Getting Data In

How to find out who is using the most ressources in a clustered environment per user and per search type ?

sgessati
Explorer

Dear all,

We're starting to suffer from our user where our clustered architecture is collapsing under the heavy load of searches that prevent our indexers to index. O_o

Using Splunk Enterprise 7.0.5 we don't have access to Workload Management feature starting in Splunk 7.2.x and even so, our Linux is not yet a 7.x with systemd so we won't be able to enforce it after upgrading Splunk yet.

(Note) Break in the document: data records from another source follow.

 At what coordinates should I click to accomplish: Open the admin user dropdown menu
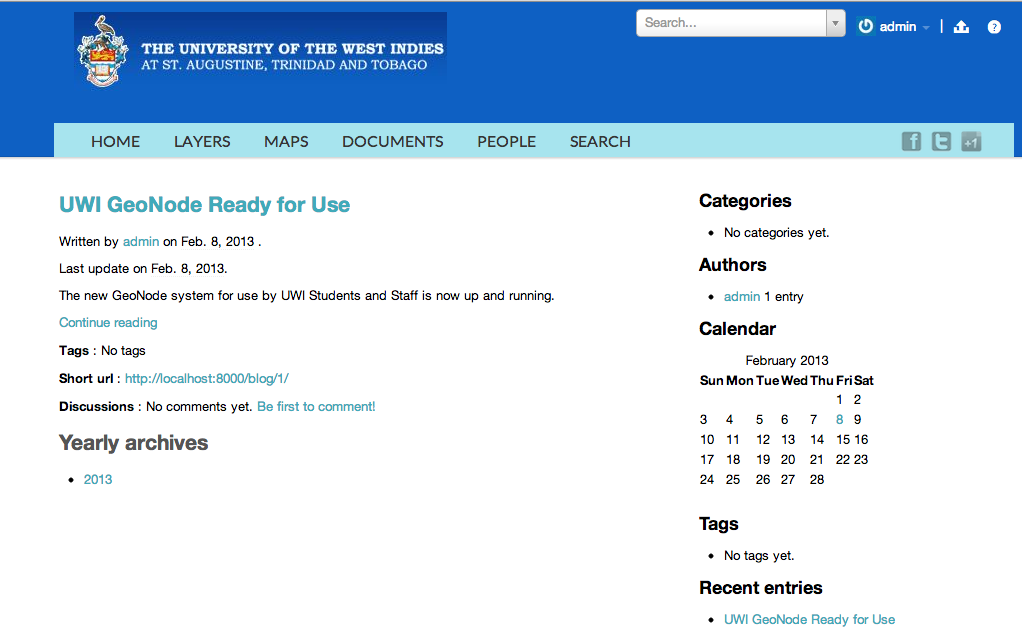(x=904, y=27)
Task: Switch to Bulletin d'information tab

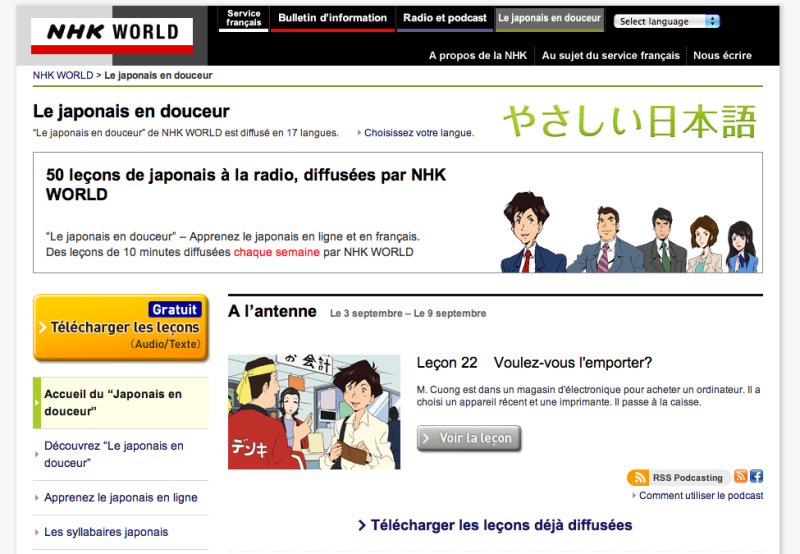Action: (x=332, y=19)
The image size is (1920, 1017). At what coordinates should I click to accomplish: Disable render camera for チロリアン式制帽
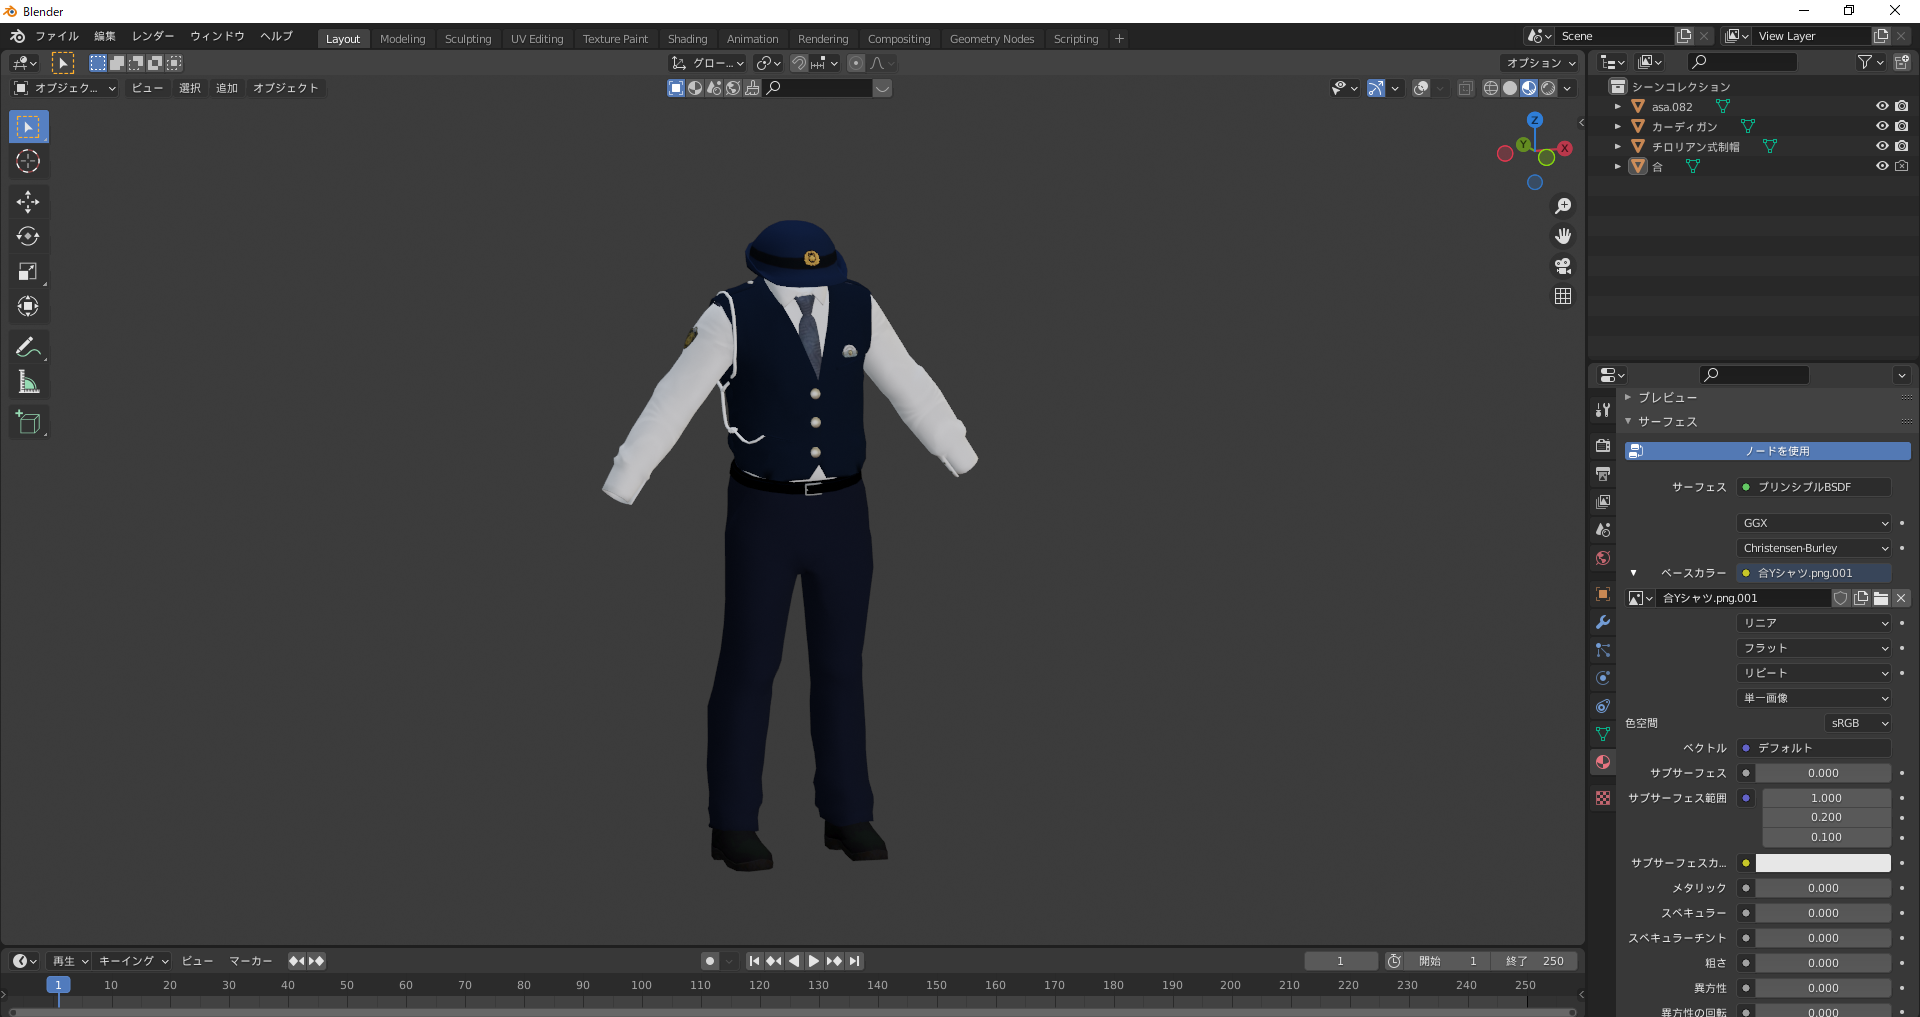1902,146
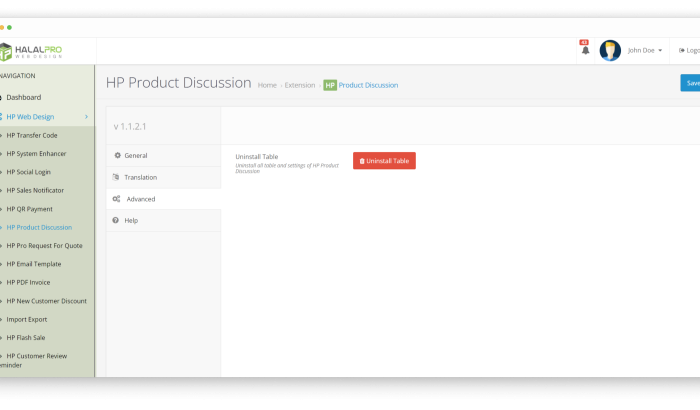The width and height of the screenshot is (700, 410).
Task: Click the Translation tab icon
Action: (116, 177)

Having more than 2000 users defined in almost 300 search head apps that let them define their dashboards, reports, alerts, schedule and accelerations, it's increasingly vital to pin point bad searchers.

Although the Monitoring Console provide some great dashboards, it's a heck to check resource usage per indexer and per search head to get the Big Picture.

In the answer, I'll share a Dashboard made by Splunk Professional Services I wish I had by default within the Monitoring Console.
It's sum the cumulative search time of each user by search type (Ad hoc or Scheduled) across all Search Heads and give you some context like full user name and roles. It even give you details of all searched run per selected user in a bottom panel !

If it helps me out, I'm sure it will help you out as well, feel free to share. Or maybe you have something even better to share ! \o/

0 Karma

sgessati
Explorer

Ok, Here's the dashboard you can copy and past within a brand new one from your Monitoring Console since it's using some rest commands.

Two kind of things to modify suiting your environment within <#SOMETHING#> in the code removing <##> and changing SOMETHING by what you have. 😛
The first two one is one of our Search Head Cluster member to retrieve user's context (Real Name and Roles)
Then we provide all our Splunk Search Heads Members using "ITGSPLKPRDSH*" hence having a naming convention (they are called itgsplkprdsh01, itgsplkprdsh02, itgsplkprdsh03, etc...)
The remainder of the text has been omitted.